Difficile de cerner ce remarqué premier roman d’un poète écrivain, lauréat de la mention spéciale du jury du Prix Wepler Fondation La Poste 2024, pour Mythologies du .12. C’est par la poésie que Célestin de Meeûs est venu à la nouvelle et au roman, confie-t-il, dans ses entretiens, parce que la poésie lui est indispensable pour « l’obligation de précision » nécessaire à l’écriture narrative.
D’où une écriture architecturée, précise, ciselée, des phrases longues comme des paragraphes sans point, traversées de virgules, d’un seul souffle, même respiration, même tempo… Qui dit le vague-à-l’ âme de la mélancolie et de l’ennui ensemble, un soir de solstice d’été, de celui qui vient se rouler des joints devant le magasin Carrefour, assis sur le muret du parking au milieu des champs dans un coin perdu de Wallonie, à regarder le monde occupé à ses petites affaires et attendre son pote Max qui se demande par sms « ce qu’il branle. « c’était d’ailleurs parfois simplement ça qu’il venait rechercher ici : l’image des gens vaquant à leurs occupations comme si la simple vision de cette banalité le rassurait, le faisait se sentir moins seul, en vain pourtant puisque chaque fois il se sentait, non pas comme tous les autres, ni même au-dessus des autres, mais « à côté ».

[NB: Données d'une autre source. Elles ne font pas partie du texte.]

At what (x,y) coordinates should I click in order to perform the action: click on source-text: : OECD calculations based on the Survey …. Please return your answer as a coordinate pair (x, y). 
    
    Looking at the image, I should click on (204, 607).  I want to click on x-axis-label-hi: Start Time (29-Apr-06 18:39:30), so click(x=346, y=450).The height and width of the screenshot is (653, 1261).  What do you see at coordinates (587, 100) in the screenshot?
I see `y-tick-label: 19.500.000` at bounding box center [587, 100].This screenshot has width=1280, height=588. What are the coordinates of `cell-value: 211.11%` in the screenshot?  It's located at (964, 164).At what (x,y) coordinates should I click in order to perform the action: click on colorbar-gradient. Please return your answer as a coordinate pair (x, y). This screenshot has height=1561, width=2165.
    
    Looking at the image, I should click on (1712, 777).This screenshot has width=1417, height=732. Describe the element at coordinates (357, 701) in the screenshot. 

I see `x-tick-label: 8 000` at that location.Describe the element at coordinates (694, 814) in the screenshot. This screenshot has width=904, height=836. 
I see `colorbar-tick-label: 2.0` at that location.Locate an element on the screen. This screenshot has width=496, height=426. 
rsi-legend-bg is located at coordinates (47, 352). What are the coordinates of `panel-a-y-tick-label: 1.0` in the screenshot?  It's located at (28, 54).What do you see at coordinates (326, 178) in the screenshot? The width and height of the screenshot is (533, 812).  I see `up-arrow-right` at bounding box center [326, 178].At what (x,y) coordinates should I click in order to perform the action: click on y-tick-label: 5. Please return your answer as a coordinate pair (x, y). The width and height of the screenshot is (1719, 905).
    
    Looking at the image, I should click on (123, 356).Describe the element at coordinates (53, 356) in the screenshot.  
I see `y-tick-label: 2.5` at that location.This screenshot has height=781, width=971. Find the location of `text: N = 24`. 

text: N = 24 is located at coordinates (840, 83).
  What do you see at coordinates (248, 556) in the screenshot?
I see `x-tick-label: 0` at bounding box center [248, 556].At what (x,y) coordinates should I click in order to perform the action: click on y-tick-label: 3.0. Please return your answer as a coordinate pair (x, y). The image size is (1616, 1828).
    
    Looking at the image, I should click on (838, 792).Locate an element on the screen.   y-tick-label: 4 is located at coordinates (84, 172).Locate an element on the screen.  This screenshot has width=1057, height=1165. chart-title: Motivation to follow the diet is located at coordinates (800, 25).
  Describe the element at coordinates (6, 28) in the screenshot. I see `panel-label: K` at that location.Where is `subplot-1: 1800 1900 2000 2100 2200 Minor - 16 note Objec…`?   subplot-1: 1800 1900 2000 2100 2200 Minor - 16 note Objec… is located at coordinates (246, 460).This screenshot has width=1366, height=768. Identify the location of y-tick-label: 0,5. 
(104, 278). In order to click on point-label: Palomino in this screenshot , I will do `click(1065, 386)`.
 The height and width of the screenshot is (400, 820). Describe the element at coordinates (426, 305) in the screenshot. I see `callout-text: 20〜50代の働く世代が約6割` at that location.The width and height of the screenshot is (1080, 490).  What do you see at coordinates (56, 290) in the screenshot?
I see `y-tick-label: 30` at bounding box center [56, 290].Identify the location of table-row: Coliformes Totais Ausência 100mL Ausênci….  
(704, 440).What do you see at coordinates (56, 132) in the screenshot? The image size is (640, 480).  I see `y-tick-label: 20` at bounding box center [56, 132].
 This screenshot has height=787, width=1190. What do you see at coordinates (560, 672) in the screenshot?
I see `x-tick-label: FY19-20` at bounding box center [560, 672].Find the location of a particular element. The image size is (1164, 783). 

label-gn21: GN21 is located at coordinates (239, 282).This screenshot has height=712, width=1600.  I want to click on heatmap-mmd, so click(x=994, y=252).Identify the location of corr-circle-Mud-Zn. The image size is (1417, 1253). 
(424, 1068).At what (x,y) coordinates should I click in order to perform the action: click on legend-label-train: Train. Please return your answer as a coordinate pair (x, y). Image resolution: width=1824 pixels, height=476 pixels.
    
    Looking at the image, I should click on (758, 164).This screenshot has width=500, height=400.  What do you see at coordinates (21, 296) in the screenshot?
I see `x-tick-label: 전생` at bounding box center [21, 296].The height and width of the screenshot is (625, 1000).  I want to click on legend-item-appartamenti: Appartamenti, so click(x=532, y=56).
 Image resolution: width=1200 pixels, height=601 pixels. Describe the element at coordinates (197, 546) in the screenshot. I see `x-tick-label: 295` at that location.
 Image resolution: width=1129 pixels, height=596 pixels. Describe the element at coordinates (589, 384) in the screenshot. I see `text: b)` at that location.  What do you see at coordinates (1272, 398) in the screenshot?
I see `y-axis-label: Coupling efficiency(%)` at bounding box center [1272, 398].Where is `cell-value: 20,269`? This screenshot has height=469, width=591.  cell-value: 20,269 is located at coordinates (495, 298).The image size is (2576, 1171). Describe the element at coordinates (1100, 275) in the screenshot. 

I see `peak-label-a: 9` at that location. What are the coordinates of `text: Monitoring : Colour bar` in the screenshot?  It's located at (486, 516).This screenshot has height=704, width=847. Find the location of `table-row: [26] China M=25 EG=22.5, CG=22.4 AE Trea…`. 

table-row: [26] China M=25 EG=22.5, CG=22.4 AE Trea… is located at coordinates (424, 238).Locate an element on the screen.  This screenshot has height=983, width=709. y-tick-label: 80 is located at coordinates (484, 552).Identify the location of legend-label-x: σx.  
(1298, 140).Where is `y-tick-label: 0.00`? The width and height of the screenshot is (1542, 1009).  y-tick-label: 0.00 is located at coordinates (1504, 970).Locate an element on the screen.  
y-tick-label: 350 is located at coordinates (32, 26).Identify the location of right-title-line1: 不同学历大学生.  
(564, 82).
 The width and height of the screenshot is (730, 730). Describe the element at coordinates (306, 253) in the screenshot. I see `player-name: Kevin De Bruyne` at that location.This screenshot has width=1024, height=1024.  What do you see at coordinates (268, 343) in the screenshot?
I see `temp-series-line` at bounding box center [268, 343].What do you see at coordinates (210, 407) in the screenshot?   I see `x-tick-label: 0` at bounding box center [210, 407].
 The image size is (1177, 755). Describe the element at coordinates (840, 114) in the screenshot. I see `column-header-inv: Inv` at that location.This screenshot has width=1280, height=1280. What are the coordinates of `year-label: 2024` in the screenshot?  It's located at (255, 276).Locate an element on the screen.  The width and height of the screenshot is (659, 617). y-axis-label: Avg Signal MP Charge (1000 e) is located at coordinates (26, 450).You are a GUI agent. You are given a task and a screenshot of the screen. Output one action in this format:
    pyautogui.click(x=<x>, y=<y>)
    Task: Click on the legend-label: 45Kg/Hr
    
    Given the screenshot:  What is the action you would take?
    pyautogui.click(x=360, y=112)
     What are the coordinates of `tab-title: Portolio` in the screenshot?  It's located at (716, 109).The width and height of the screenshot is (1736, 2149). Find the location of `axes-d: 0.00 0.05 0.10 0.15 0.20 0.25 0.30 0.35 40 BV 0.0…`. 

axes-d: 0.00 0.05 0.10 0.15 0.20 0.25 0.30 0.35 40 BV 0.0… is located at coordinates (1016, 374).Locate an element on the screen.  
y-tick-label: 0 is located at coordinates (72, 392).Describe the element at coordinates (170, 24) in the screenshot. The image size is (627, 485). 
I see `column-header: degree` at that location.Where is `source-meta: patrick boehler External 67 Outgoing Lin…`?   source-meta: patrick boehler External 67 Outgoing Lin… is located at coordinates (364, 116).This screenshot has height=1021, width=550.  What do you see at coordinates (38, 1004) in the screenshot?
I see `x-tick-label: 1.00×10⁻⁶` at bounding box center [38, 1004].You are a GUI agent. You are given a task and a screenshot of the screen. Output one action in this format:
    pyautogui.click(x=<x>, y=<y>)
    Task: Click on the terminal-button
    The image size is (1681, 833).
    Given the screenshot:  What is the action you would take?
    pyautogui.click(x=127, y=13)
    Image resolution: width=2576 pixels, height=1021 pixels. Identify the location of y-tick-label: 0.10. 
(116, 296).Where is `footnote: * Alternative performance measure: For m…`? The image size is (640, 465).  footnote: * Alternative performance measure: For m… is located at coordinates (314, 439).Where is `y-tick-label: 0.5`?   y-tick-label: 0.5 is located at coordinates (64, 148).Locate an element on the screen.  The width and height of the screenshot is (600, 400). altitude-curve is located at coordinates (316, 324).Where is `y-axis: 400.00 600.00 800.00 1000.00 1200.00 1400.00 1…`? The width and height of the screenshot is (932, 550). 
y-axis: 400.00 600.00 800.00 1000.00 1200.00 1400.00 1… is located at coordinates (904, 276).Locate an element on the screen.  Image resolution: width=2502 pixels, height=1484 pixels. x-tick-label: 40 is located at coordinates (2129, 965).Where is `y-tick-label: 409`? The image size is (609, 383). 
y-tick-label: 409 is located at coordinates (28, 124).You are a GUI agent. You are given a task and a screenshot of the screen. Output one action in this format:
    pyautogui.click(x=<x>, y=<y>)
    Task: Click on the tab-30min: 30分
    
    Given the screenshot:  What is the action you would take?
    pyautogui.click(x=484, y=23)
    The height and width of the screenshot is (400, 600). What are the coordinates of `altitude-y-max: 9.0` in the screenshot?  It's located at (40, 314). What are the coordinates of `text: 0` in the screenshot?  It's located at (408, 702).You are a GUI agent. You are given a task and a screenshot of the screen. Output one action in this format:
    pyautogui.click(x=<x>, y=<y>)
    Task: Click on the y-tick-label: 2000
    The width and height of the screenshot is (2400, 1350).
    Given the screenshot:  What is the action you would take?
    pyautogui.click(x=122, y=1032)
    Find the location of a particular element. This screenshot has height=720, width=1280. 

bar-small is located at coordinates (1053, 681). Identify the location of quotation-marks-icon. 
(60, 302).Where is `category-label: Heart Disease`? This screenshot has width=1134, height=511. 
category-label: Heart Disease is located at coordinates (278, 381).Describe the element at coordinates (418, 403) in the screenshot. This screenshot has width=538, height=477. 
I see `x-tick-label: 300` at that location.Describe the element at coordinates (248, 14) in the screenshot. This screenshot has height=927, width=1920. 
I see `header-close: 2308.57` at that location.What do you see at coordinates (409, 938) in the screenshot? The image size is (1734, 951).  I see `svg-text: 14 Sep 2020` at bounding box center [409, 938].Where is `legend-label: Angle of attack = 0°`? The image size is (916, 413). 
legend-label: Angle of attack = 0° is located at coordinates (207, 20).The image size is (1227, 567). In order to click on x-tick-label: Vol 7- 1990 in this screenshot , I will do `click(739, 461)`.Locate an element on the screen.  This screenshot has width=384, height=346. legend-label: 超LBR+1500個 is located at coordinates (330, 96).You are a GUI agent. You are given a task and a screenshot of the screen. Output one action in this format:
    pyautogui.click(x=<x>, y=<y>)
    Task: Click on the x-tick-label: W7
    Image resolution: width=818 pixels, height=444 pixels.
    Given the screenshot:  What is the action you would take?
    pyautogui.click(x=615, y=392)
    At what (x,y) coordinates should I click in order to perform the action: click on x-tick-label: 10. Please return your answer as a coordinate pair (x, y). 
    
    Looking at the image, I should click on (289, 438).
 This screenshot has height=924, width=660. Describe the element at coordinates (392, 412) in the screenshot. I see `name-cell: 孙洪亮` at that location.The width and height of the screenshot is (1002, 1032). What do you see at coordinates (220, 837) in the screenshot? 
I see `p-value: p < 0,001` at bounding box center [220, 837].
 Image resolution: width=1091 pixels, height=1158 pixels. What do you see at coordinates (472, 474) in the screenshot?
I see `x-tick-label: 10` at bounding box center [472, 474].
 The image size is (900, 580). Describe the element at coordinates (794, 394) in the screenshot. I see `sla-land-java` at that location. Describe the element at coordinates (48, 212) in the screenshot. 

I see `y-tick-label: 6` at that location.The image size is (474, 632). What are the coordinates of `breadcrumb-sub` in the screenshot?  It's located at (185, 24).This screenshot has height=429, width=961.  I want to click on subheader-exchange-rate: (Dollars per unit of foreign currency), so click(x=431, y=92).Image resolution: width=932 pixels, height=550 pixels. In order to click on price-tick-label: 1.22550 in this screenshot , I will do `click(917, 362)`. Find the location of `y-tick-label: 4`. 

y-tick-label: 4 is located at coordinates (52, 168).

Le roman nous décrit le désarroi de ces deux jeunes, Théo et Max, le premier soir des vacances scolaires. Corps et âmes errants mais libres au moins de se balader où ils voulaient, à fomenter l’avenir et à rêver de foutre le camp en ce 21 juin, premier jour de l’été, et peut-être même, qui sait, d’une nouvelle vie ? Au même moment, nous est décrit une autre dérive, celle du Docteur Rombouts, médecin entre deux âges, blasé et alcoolique, rentrant chez lui au volant de sa belle voiture, après une journée fastidieuse d’hôpital et de misère, de consultations dans une pièce, blanche, aseptisée et épurée, à trois quarts d’heure en voiture de Bruxelles, un hôpital ce qu’il y avait de plus provincial dans un petit pays comme la Belgique. Un homme fatigué qui se dit qu’il serait mieux chez lui à boire un verre sur sa terrasse ensoleillée, son havre de paix qu’il ne quitterait pour rien au monde, et qui va rejoindre le quartier des belles villas en bord d’étang, tout en sachant sa grande maison vide, sa femme l’ayant désertée (ne l’aurait-il pas trompée un soir d’égarement ?), partie avec les enfants. Et de plus, forcé de payer le loyer de son nouvel appartement « sinon tu ne les reverras jamais, lui avait dit Françoise » en embarquant les enfants avec elle. Plus de vie rangée, plus de famille modèle, plus de havre de paix. Constat amer. L’auteur nous entraîne dans ces deux mondes face à face, hermétiques l’un à l’autre, parallèles, où chacun déverse ses angoisses et délires en soliloques, ressassant son impuissance et toute impossibilité de communiquer, et la violence de son vide intérieur dans la lumière rasante du paysage, le chant des oiseaux dans les derniers rayons du soir.